“First of
all, it was October, a rare month for boys.
Not that all months aren’t rare.
But there be bad and good, as the pirates say. Take September, a bad month: school
begins. Consider August, a good month:
school hasn’t begun yet. July, well,
July’s really fine: there’s no chance in the world for school. June, no doubting it, June’s best of all, for
the school doors spring wide and September’s a billion years away.
But you
take October, now. School’s been on a
month and you’re riding easier in the reins, jogging along. You got time to think of the garbage you’ll
dump on old man Prickett’s porch, or the hairy-ape costume you’ll wear to the
YMCA the last night of the month. And if
it’s around October twentieth and everything smoky-smelling and the sky orange
and ash gray at twilight, it seems Halloween will never come in a fall of
broomsticks and a soft flap of bed sheets around corners.”
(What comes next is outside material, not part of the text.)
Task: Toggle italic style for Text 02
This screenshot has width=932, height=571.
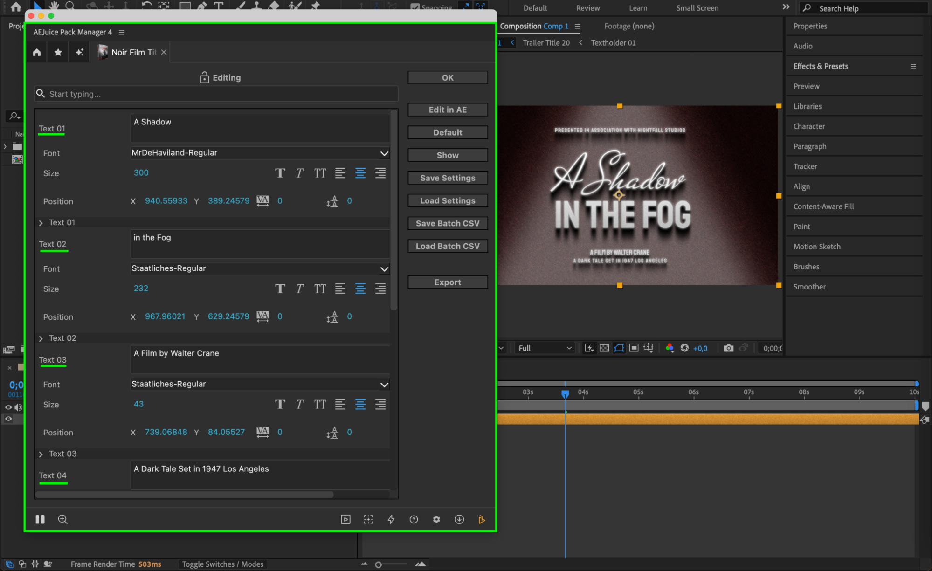Action: pos(300,289)
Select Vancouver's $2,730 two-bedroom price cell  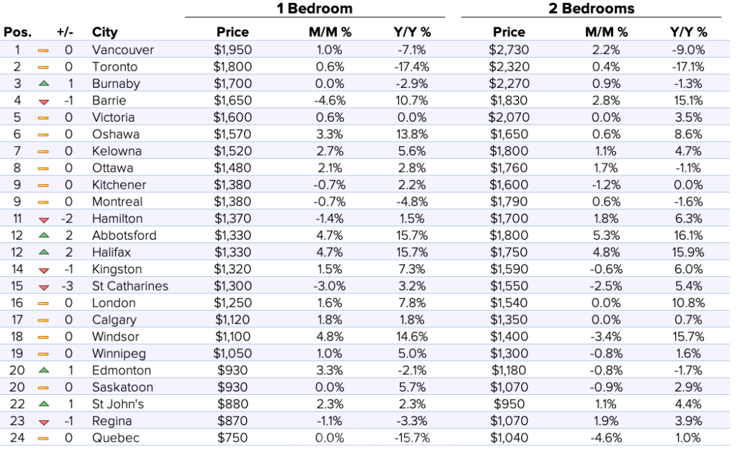pyautogui.click(x=509, y=50)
-Something Wicked This Way Comes, Ray
Bradbury
I
know that’s a long quote. I like it
because it’s the very start of that book, one of my favorites, and I once used
those two paragraphs, and a little bit more, to turn someone on to the Ray
Bradbury. I was in a used bookstore in Auburn, chatting with the
owner, when the talk turned to Mr. Bradbury.
I mentioned that at the local branch of the library there were no
Bradbury books when he said something like, “Never cared for him myself.” I found a copy of the book in his stock and
suggested he read the prolog, the above being well over half. He read it, put the book down and said something
else, this time along the lines of, “I didn’t know it was like this.” You’re welcome.
I
also put that quote because I wanted to write about October and figured I could
use Ray’s words for inspiration. Here
goes.
With
year-round schooling leaking into summer months and even “traditional” school
starting in August now, June and August have lost their luster for boys, and of
course girls. So with June often filled
with more school days, and zero holidays, and August suffering a similar fate,
summer ain’t what it used to be. Now
July reigns supreme as the least school-y month, but July is tricky. Tricky and
hot. Always hot. It’s not uncommon for triple-digits for every
stinkin’ day of July in Fresno,
and it’s a 31 day month followed by another 31’er. The only such occurrence all year. December and January don’t count; different
years. Here’s the tricky part: July has
a holiday but unlike all those great Monday holidays, it can fall on a Saturday
or Sunday making it null and void for children and adults alike.
But
while June and August have fallen from grace, and July makes up for no school
with hot misery and a roulette wheel holiday, October has remained the rare and
lovely month it was in Mr. Bradbury’s bucolic youth.
October
still has Halloween and the day it falls on makes no difference: dressing up
and free candy don’t know a Sunday from Shinola. October is the break out the soup recipes
month, the wear a sweater month, the first fire in the fireplace month, the
baseball playoffs and football just getting rolling month. And October is that sweet spot of your
utility bill where you’ve stopped running the air conditioner but haven’t
cranked up the heater yet.
October
is when the leaves turning and dropping really kicks into gear and even the
brownish turn Fresno
leaves take add certain elegance to gutters and a kind of grace to eddies and flutters
of wind. We’ve lost the smoky atmosphere
of the burning leaves of our youth, but likely gained the clear view of the
Sierras, where thunderheads pile up, blocked from invading Nevada.
By
the end of October a new baseball champion will be crowned, maybe in Boston,
maybe in Oakland, maybe at the north end of Roberto Clemente Bridge. Then we turn the page to November, where
visions of turkey dance in our heads.
Sweaters and then snow on Halloween but going out anyway--at least here--that's pretty nice.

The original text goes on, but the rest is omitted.